The real test of Gemini 3 and the most advanced AI models (and whether their performance will be sufficient to justify the trillions of dollars that companies like Google and OpenAI are spending on AI data centers) will be how people use the model and how reliable it is, Roche says.

Google says the model's improved capabilities will allow it to better create software, organize email and analyze documents. The firm also says it will improve Google search by augmenting AI results with graphics and simulations.

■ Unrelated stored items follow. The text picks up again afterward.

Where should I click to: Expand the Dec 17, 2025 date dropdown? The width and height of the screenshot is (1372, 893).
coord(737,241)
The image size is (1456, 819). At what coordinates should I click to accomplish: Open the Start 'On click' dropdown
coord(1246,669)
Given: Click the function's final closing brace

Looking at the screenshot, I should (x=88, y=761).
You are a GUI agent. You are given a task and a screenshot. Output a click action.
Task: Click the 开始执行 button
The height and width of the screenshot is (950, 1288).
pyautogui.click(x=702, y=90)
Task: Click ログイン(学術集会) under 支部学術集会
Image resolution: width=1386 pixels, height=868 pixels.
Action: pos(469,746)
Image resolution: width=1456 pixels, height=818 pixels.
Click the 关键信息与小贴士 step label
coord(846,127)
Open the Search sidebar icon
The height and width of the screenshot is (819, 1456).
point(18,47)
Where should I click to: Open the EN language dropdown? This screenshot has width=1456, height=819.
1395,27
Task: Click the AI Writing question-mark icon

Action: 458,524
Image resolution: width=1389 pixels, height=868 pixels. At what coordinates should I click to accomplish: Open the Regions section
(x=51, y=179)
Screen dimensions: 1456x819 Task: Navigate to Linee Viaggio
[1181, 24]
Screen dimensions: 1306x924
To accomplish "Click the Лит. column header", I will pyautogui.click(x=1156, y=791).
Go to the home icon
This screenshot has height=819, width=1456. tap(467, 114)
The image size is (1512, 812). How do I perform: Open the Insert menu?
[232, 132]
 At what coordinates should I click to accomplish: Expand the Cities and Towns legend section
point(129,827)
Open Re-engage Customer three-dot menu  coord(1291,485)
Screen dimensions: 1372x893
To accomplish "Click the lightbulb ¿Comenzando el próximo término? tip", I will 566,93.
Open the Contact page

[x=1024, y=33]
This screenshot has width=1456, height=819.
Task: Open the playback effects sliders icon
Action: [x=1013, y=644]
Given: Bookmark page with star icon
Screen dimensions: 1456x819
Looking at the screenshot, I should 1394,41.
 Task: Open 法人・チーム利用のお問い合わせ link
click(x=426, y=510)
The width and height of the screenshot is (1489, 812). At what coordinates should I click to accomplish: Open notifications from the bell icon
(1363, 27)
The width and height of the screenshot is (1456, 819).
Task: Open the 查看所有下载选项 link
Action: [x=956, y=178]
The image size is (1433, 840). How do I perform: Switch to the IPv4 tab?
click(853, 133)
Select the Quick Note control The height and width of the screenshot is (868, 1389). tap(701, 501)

It's likely that the real improvements will come from people who use artificial intelligence tools to write code autonomously, a process called agent-based coding, he says. Adam Mahdi at Oxford University. “I think we have reached the upper limit of what a typical chatbot can do and the real benefits of Gemini 3 Pro. [the standard version of Gemini 3] they will likely be engaged in more complex, potentially agent-based workflows rather than day-to-day communication,” he says.

Initial reactions online included people praise Gemini's coding capabilities and reasoning ability, but as with all new model releases, there were also messages highlighting the inability to perform seemingly simple tasks such as tracing hand drawn arrows pointing to different people, or simply visual thinking tests.

In Gemini 3's technical specifications, Google admits that the model will continue to hallucinate and occasionally produce factual inaccuracies at a rate roughly comparable to other leading artificial intelligence models. The lack of improvement in this area is of great concern, says Arthur Avila Garcez at St George's, University of London. “The problem is that all the AI ​​companies have been trying to reduce the number of hallucinations for over two years, but it only takes one very bad hallucination to destroy trust in the system forever,” he says.